小さな本屋が紀伊國屋本店と勝負できるワケ 弱者の兵法「スモール・スタート」の力
僕はグッドモーニングスという会社を経営していて、東京・丸の内や日本橋をはじめ全国各地でイベントのプロデュース、コミュニティ作り、カフェの運営などをしています。地域や企業のPRのお手伝いなど、人をつなぎ、場を盛り上げるために、いくつもの「小さなこと」に取り組んできました。
そして、楽しく働き、生きていくために、僕は最近まわりに「新しいことを、小さく始めてみませんか」と呼びかけています。
「小さい組織だからできること」がある
「小さく始める」とはどういうことか。あえて説明するなら、「まずは動く」ということ、「静を動に変える」ということです。
僕は、振り返ると小さく始めることばかりしてきました(大きくは始められないから、仕方なく小さく始めてきたというのがホンネかもしれませんが)。でも、いろいろと小さく始めたからこそ、今、どれも最高に楽しめているし、新しく始めたいことも、次々に見つかります。
「小さく始める」ことにはメリットもあるし、コツもあります。
たとえば、僕の経営する会社グッドモーニングスは、日本橋浜町でハマハウスというカフェを運営しています。ブックカフェで、棚一面には本が並んでいます。でもときどき、本は売らずに盆栽ばかりを並べるなど、空間を自由に使っています。

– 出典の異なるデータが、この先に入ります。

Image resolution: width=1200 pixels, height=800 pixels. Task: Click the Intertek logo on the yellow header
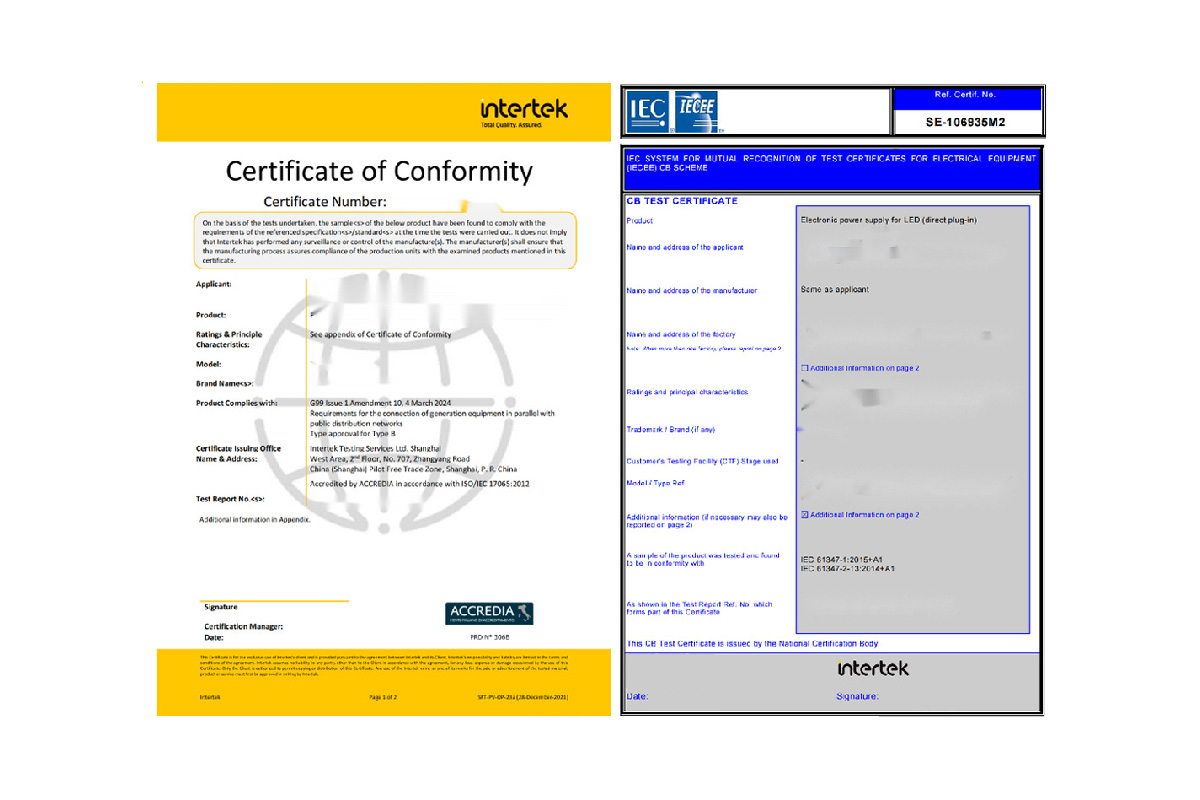pos(523,111)
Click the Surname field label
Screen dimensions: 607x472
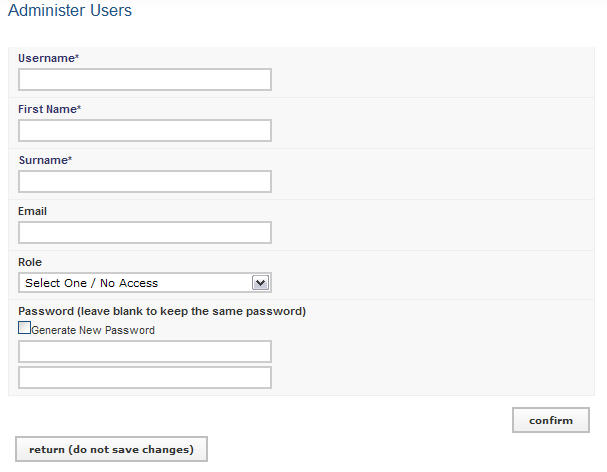tap(42, 160)
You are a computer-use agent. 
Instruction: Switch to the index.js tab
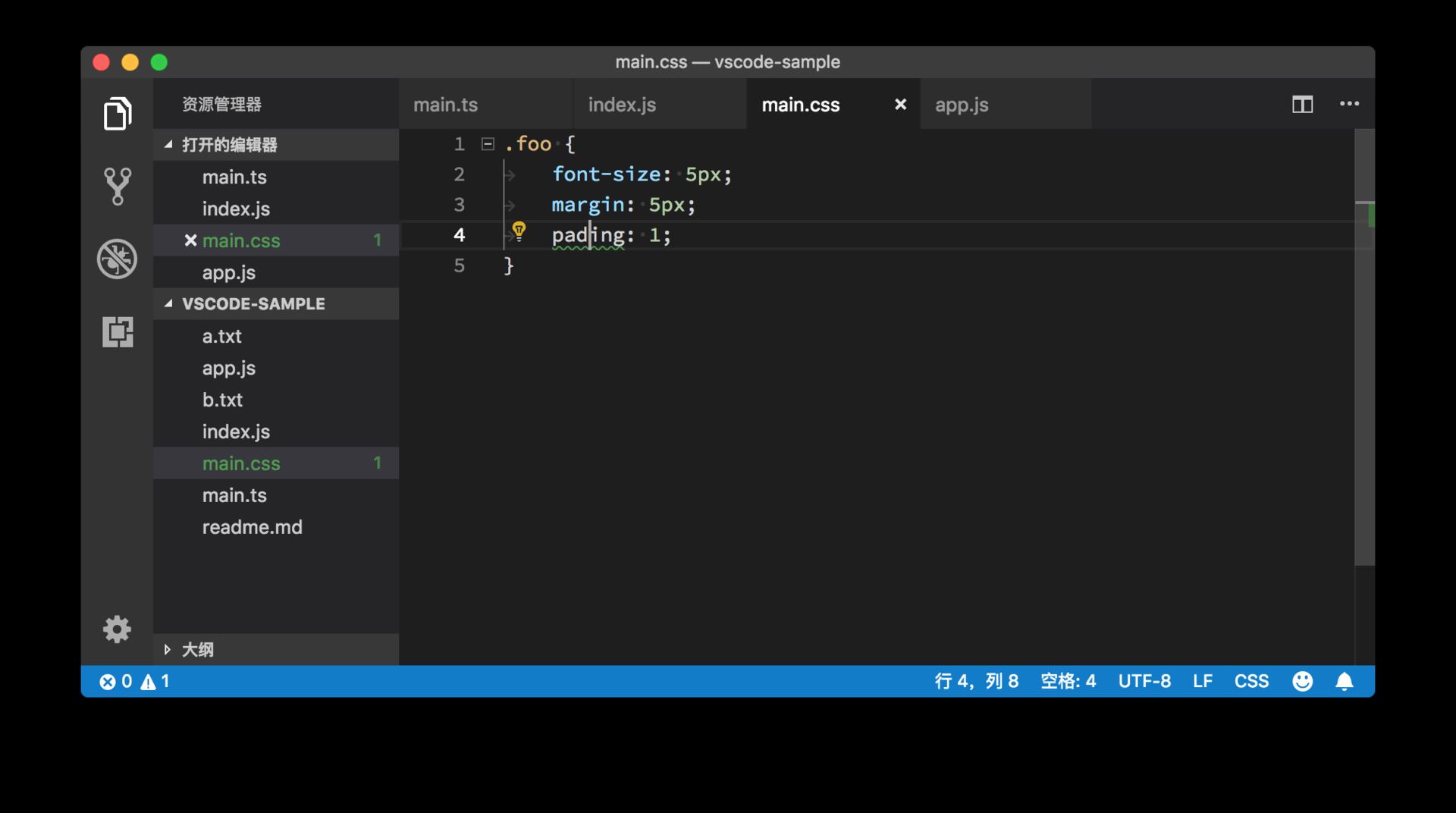(x=622, y=105)
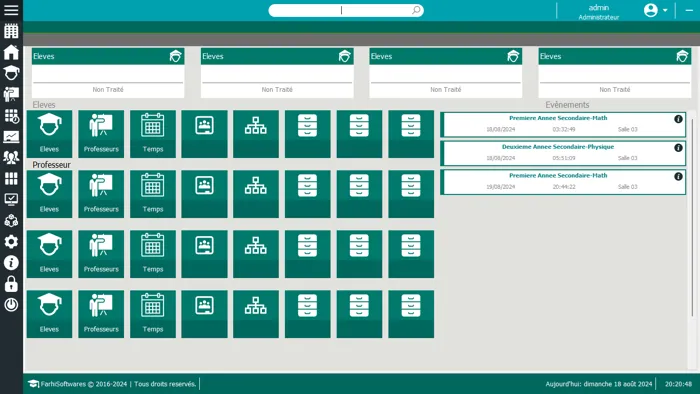Click the search magnifier icon in the search field

pyautogui.click(x=416, y=10)
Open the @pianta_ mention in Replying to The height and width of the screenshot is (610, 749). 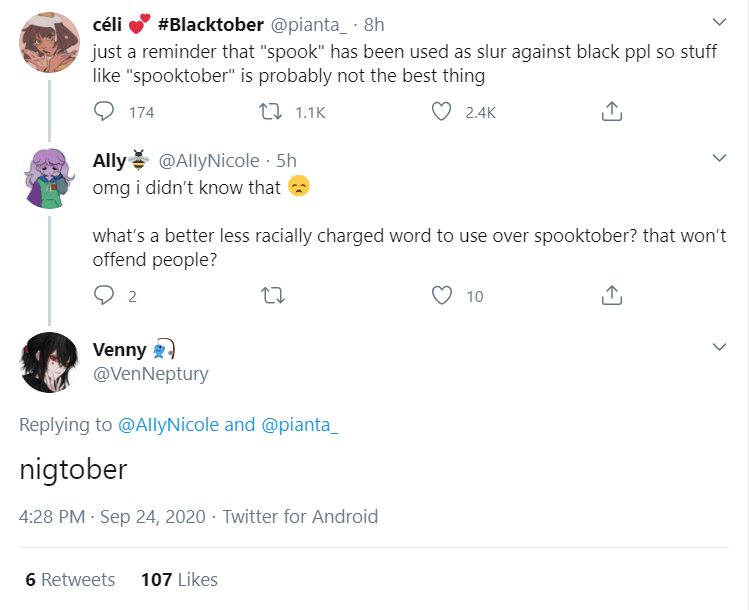[x=299, y=424]
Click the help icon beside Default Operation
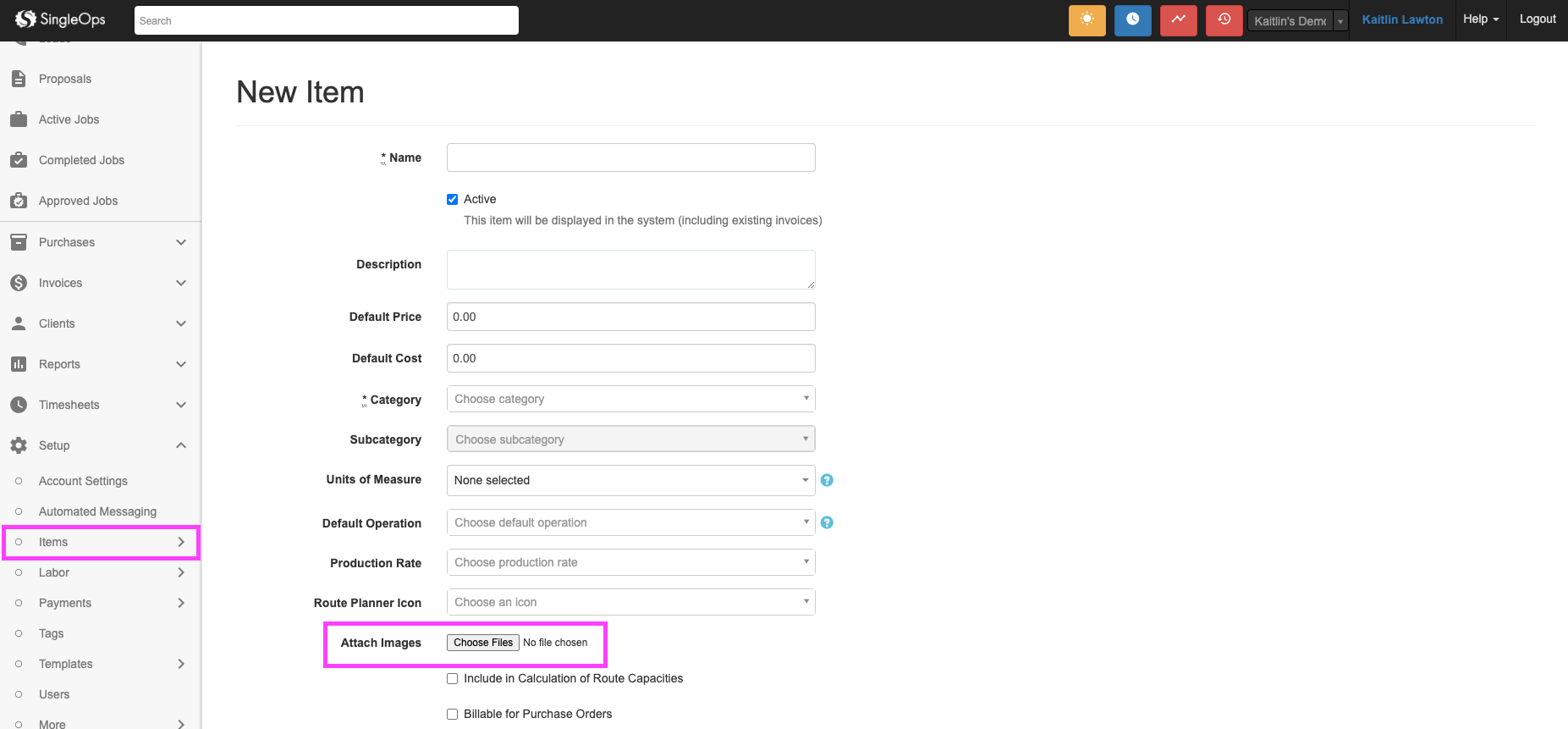1568x729 pixels. [827, 522]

もし、大手の書店がある日突然「今週は本は売りません、盆栽だけです」とやったら、大ブーイングが起こるでしょう。でも、僕たちは小さいから「なんか変だけど、こういうこともやるんだ」と許容してもらえます。
あるときには、本は本でも、『SHOE DOG』(東洋経済新報社)という1種類の本だけを大量に並べて売る、という試みをしたこともあります。その本の内容に共感したので、応援の意味も込めて、その本だけを並べたのです。これも、大手の書店では考えられないことだと思います。もしも僕が大手書店の店員なら、「1種類の本しか置かないなんて」とお客さんから激怒されるはずです。